**Problem statement:** Your answer must be the exact lines below, starting with the line with "Open the Conversion-Rate" and going on through the line with "Click the CONAD store pin", both included, with no pictures.

**Records for this task:**
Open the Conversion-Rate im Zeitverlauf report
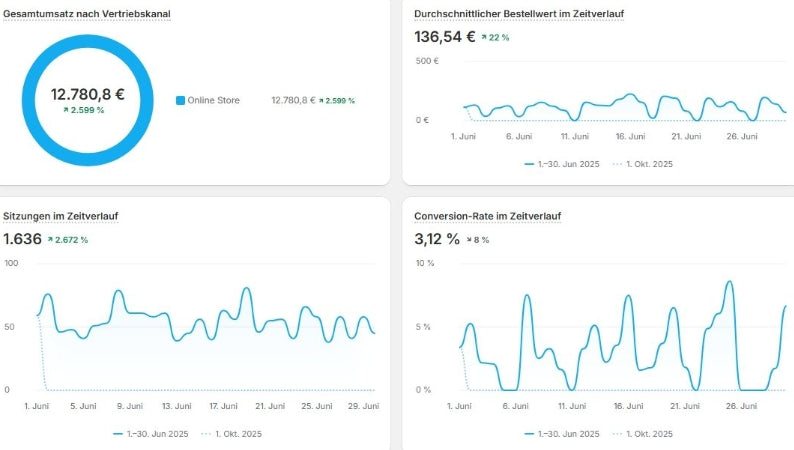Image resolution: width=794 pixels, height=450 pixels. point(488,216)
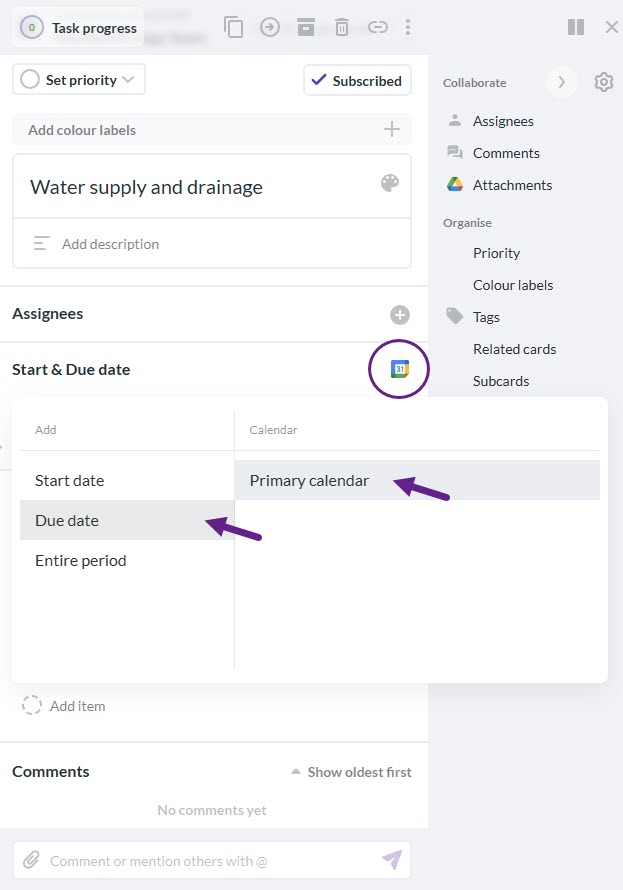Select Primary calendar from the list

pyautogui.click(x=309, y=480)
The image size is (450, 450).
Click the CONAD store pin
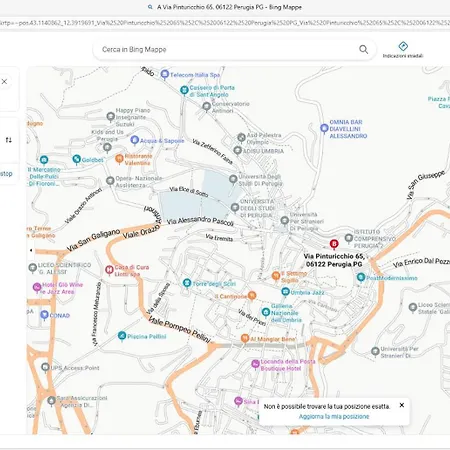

==

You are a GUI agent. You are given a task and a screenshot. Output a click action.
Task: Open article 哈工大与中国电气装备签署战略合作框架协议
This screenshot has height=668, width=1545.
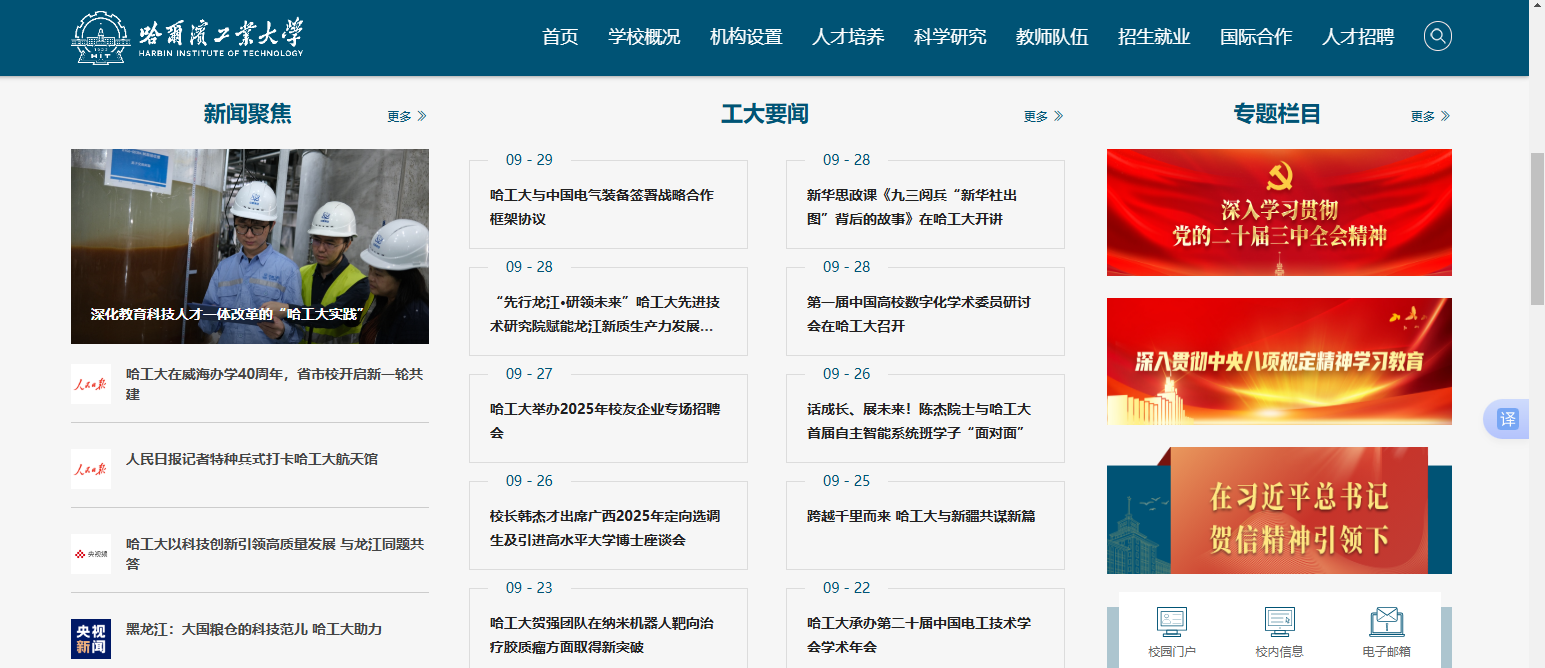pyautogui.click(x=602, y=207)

**Exercise response:**
Open the Conversion-Rate im Zeitverlauf report
Image resolution: width=794 pixels, height=450 pixels. point(488,216)
Select Primary calendar from the list

pyautogui.click(x=309, y=480)
The image size is (450, 450).
Click the CONAD store pin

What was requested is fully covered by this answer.